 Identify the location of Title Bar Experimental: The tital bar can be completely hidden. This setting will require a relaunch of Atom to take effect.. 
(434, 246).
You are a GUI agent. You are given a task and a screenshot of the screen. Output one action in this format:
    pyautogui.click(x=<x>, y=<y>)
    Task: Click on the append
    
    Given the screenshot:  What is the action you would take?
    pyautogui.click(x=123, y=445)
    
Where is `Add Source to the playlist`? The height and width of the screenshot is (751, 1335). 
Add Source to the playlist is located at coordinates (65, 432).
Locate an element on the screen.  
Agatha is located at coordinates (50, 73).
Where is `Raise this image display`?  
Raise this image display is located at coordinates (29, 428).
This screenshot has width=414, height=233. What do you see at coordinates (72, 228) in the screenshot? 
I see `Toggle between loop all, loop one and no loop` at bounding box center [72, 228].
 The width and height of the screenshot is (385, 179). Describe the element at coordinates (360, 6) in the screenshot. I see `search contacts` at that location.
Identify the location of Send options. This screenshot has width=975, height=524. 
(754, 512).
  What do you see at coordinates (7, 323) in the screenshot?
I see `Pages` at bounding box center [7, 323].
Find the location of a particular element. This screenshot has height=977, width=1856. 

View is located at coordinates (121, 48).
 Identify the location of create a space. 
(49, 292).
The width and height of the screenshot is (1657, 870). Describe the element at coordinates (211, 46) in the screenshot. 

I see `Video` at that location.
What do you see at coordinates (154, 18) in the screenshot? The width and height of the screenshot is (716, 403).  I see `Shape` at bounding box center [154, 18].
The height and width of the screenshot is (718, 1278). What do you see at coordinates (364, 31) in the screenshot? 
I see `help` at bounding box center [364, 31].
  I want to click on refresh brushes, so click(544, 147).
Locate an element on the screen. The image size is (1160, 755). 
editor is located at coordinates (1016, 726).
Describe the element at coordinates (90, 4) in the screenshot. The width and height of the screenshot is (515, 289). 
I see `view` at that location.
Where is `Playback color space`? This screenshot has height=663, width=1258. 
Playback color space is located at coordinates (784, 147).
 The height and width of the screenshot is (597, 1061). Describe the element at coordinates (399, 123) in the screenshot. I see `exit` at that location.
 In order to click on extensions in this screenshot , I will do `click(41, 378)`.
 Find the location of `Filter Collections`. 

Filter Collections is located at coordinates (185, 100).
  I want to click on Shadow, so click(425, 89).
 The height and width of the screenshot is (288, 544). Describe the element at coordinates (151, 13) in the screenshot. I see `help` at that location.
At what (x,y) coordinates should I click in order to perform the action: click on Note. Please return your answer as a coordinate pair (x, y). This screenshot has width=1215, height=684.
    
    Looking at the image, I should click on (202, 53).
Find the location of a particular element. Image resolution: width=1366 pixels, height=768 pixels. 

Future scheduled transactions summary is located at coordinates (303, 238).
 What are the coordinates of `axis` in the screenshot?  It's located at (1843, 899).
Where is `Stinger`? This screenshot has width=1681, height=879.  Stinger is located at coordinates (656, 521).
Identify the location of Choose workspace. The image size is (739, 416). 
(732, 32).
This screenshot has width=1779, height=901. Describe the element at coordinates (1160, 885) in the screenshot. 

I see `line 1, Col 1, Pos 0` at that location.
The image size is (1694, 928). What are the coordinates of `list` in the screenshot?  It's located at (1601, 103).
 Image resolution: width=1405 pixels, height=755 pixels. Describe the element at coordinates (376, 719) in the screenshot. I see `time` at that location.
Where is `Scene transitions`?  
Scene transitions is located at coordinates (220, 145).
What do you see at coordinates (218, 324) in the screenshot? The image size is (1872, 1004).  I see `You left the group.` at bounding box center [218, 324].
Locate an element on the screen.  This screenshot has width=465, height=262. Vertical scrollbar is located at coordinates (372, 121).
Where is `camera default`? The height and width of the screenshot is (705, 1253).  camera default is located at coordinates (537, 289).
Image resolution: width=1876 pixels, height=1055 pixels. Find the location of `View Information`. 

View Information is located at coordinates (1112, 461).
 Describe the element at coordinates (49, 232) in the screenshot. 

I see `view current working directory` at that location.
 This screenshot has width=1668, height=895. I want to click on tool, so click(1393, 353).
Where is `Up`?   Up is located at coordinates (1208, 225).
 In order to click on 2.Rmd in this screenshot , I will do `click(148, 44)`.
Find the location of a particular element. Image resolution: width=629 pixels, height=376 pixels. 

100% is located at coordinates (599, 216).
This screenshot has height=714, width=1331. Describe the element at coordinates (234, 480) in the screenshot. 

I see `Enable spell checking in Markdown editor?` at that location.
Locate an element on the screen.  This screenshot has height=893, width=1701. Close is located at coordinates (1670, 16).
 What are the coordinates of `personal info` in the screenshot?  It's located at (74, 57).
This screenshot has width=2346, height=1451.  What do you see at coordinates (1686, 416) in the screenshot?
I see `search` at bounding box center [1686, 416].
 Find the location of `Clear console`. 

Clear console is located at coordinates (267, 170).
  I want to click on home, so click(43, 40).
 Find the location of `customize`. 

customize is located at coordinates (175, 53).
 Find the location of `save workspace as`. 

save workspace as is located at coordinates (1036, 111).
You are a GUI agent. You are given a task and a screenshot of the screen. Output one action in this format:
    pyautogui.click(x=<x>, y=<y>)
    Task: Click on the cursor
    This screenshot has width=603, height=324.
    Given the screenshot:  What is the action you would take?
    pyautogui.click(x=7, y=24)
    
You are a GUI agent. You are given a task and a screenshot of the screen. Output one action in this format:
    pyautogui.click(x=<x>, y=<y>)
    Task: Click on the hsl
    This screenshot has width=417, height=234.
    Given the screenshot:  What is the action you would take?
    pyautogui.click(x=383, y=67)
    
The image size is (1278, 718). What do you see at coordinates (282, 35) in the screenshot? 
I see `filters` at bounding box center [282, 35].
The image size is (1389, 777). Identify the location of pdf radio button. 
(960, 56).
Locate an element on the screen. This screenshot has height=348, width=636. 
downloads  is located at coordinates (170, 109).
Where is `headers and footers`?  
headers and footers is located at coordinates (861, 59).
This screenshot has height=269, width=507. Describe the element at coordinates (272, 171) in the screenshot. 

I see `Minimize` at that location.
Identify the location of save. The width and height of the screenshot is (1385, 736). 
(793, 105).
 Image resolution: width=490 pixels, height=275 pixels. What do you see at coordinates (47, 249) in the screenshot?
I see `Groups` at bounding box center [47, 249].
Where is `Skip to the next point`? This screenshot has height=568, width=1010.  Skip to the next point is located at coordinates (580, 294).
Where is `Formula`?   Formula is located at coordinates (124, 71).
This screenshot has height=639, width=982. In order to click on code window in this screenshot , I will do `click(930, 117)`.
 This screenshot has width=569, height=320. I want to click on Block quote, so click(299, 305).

• [Request]:
Copy all of the data above word for word, line by line.

• [Written response]:
 Identify the location of Title Bar Experimental: The tital bar can be completely hidden. This setting will require a relaunch of Atom to take effect.. 
(434, 246).
You are a GUI agent. You are given a task and a screenshot of the screen. Output one action in this format:
    pyautogui.click(x=<x>, y=<y>)
    Task: Click on the append
    
    Given the screenshot:  What is the action you would take?
    pyautogui.click(x=123, y=445)
    
Where is `Add Source to the playlist`? The height and width of the screenshot is (751, 1335). 
Add Source to the playlist is located at coordinates (65, 432).
Locate an element on the screen.  
Agatha is located at coordinates (50, 73).
Where is `Raise this image display`?  
Raise this image display is located at coordinates (29, 428).
This screenshot has width=414, height=233. What do you see at coordinates (72, 228) in the screenshot? 
I see `Toggle between loop all, loop one and no loop` at bounding box center [72, 228].
 The width and height of the screenshot is (385, 179). Describe the element at coordinates (360, 6) in the screenshot. I see `search contacts` at that location.
Identify the location of Send options. This screenshot has width=975, height=524. 
(754, 512).
  What do you see at coordinates (7, 323) in the screenshot?
I see `Pages` at bounding box center [7, 323].
Find the location of a particular element. This screenshot has height=977, width=1856. 

View is located at coordinates (121, 48).
 Identify the location of create a space. 
(49, 292).
The width and height of the screenshot is (1657, 870). Describe the element at coordinates (211, 46) in the screenshot. 

I see `Video` at that location.
What do you see at coordinates (154, 18) in the screenshot? The width and height of the screenshot is (716, 403).  I see `Shape` at bounding box center [154, 18].
The height and width of the screenshot is (718, 1278). What do you see at coordinates (364, 31) in the screenshot? 
I see `help` at bounding box center [364, 31].
  I want to click on refresh brushes, so click(544, 147).
Locate an element on the screen. The image size is (1160, 755). 
editor is located at coordinates (1016, 726).
Describe the element at coordinates (90, 4) in the screenshot. The width and height of the screenshot is (515, 289). 
I see `view` at that location.
Where is `Playback color space`? This screenshot has height=663, width=1258. 
Playback color space is located at coordinates (784, 147).
 The height and width of the screenshot is (597, 1061). Describe the element at coordinates (399, 123) in the screenshot. I see `exit` at that location.
 In order to click on extensions in this screenshot , I will do `click(41, 378)`.
 Find the location of `Filter Collections`. 

Filter Collections is located at coordinates (185, 100).
  I want to click on Shadow, so click(425, 89).
 The height and width of the screenshot is (288, 544). Describe the element at coordinates (151, 13) in the screenshot. I see `help` at that location.
At what (x,y) coordinates should I click in order to perform the action: click on Note. Please return your answer as a coordinate pair (x, y). This screenshot has width=1215, height=684.
    
    Looking at the image, I should click on (202, 53).
Find the location of a particular element. Image resolution: width=1366 pixels, height=768 pixels. 

Future scheduled transactions summary is located at coordinates (303, 238).
 What are the coordinates of `axis` in the screenshot?  It's located at (1843, 899).
Where is `Stinger`? This screenshot has width=1681, height=879.  Stinger is located at coordinates (656, 521).
Identify the location of Choose workspace. The image size is (739, 416). 
(732, 32).
This screenshot has width=1779, height=901. Describe the element at coordinates (1160, 885) in the screenshot. 

I see `line 1, Col 1, Pos 0` at that location.
The image size is (1694, 928). What are the coordinates of `list` in the screenshot?  It's located at (1601, 103).
 Image resolution: width=1405 pixels, height=755 pixels. Describe the element at coordinates (376, 719) in the screenshot. I see `time` at that location.
Where is `Scene transitions`?  
Scene transitions is located at coordinates (220, 145).
What do you see at coordinates (218, 324) in the screenshot? The image size is (1872, 1004).  I see `You left the group.` at bounding box center [218, 324].
Locate an element on the screen.  This screenshot has width=465, height=262. Vertical scrollbar is located at coordinates (372, 121).
Where is `camera default`? The height and width of the screenshot is (705, 1253).  camera default is located at coordinates (537, 289).
Image resolution: width=1876 pixels, height=1055 pixels. Find the location of `View Information`. 

View Information is located at coordinates (1112, 461).
 Describe the element at coordinates (49, 232) in the screenshot. 

I see `view current working directory` at that location.
 This screenshot has width=1668, height=895. I want to click on tool, so click(1393, 353).
Where is `Up`?   Up is located at coordinates (1208, 225).
 In order to click on 2.Rmd in this screenshot , I will do `click(148, 44)`.
Find the location of a particular element. Image resolution: width=629 pixels, height=376 pixels. 

100% is located at coordinates (599, 216).
This screenshot has height=714, width=1331. Describe the element at coordinates (234, 480) in the screenshot. 

I see `Enable spell checking in Markdown editor?` at that location.
Locate an element on the screen.  This screenshot has height=893, width=1701. Close is located at coordinates (1670, 16).
 What are the coordinates of `personal info` in the screenshot?  It's located at (74, 57).
This screenshot has width=2346, height=1451.  What do you see at coordinates (1686, 416) in the screenshot?
I see `search` at bounding box center [1686, 416].
 Find the location of `Clear console`. 

Clear console is located at coordinates (267, 170).
  I want to click on home, so click(43, 40).
 Find the location of `customize`. 

customize is located at coordinates (175, 53).
 Find the location of `save workspace as`. 

save workspace as is located at coordinates (1036, 111).
You are a GUI agent. You are given a task and a screenshot of the screen. Output one action in this format:
    pyautogui.click(x=<x>, y=<y>)
    Task: Click on the cursor
    This screenshot has width=603, height=324.
    Given the screenshot:  What is the action you would take?
    pyautogui.click(x=7, y=24)
    
You are a GUI agent. You are given a task and a screenshot of the screen. Output one action in this format:
    pyautogui.click(x=<x>, y=<y>)
    Task: Click on the hsl
    This screenshot has width=417, height=234.
    Given the screenshot:  What is the action you would take?
    pyautogui.click(x=383, y=67)
    
The image size is (1278, 718). What do you see at coordinates (282, 35) in the screenshot? 
I see `filters` at bounding box center [282, 35].
The image size is (1389, 777). Identify the location of pdf radio button. 
(960, 56).
Locate an element on the screen. This screenshot has height=348, width=636. 
downloads  is located at coordinates (170, 109).
Where is `headers and footers`?  
headers and footers is located at coordinates (861, 59).
This screenshot has height=269, width=507. Describe the element at coordinates (272, 171) in the screenshot. 

I see `Minimize` at that location.
Identify the location of save. The width and height of the screenshot is (1385, 736). 
(793, 105).
 Image resolution: width=490 pixels, height=275 pixels. What do you see at coordinates (47, 249) in the screenshot?
I see `Groups` at bounding box center [47, 249].
Where is `Skip to the next point`? This screenshot has height=568, width=1010.  Skip to the next point is located at coordinates (580, 294).
Where is `Formula`?   Formula is located at coordinates (124, 71).
This screenshot has height=639, width=982. In order to click on code window in this screenshot , I will do `click(930, 117)`.
 This screenshot has width=569, height=320. I want to click on Block quote, so click(299, 305).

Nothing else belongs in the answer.